The plants die down in the winter, as this happens, more blogs will follow.
I have my plants standing in a couple of centimeters of rainwater as this helps mimic the boggy conditions they would normally be used to.
In the cooler winter months they are allowed to dry out a little more, again to mimic natural conditions.
The plants grow from rhizomes, and can withstand frosts, it varies from species to species as to how low they can go.
They must only receive soft water, and in most parts of the UK this means RAINWATER only, being mindful of this I now have 7 rain butts connected to my greenhouses and shed, however it never seems enough.
Ordinary tap water is poisonous to carnivorous plants, and because of this it is unwise to purchase any plant from a Garden Centre as more often that not they have been watered with tap water, as a result the plant starts a slow decline and the unsuspecting customer thinks they have killed off their purchase, when in-fact the plant was poisoned before they paid for it.
Boiled water is not a substitute for rainwater.!
In my experience it is alway better to spend your hard-earned cash with a grower who knows what the plant needs and is happy to give advice.
The areoles are the white ‘spots’ which allow extra light in tricking the insect into thinking its out in the open whilst taking nectar.
A good compost mix to use for Sarracenias must not contain any nutrients, so many growers use peat.

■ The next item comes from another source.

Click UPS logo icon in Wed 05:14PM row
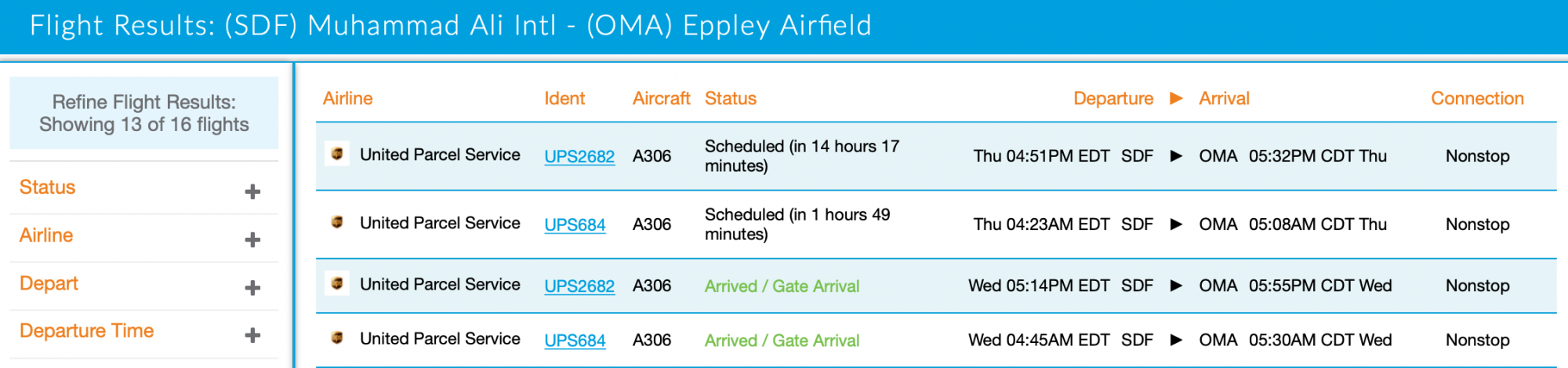Screen dimensions: 1568x368 [x=337, y=283]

I use a peat, perlite, horticultural sand mix which is at the ratio of 4 parts peat, 2 parts perlite and 1 part Horticultural/silver sand. But make sure the sand is specified lime free.
Every tube is full of buzzy sadness.
A quick peek at all the babies I have growing, the seeds are crosses done by a grower and I paid for the resulting seeds from those crosses. Every seedling is going to be a variant of its parent and slightly different from all the other seedlings.
So that was a quick peek at my plants.!
Watch this space for more updates….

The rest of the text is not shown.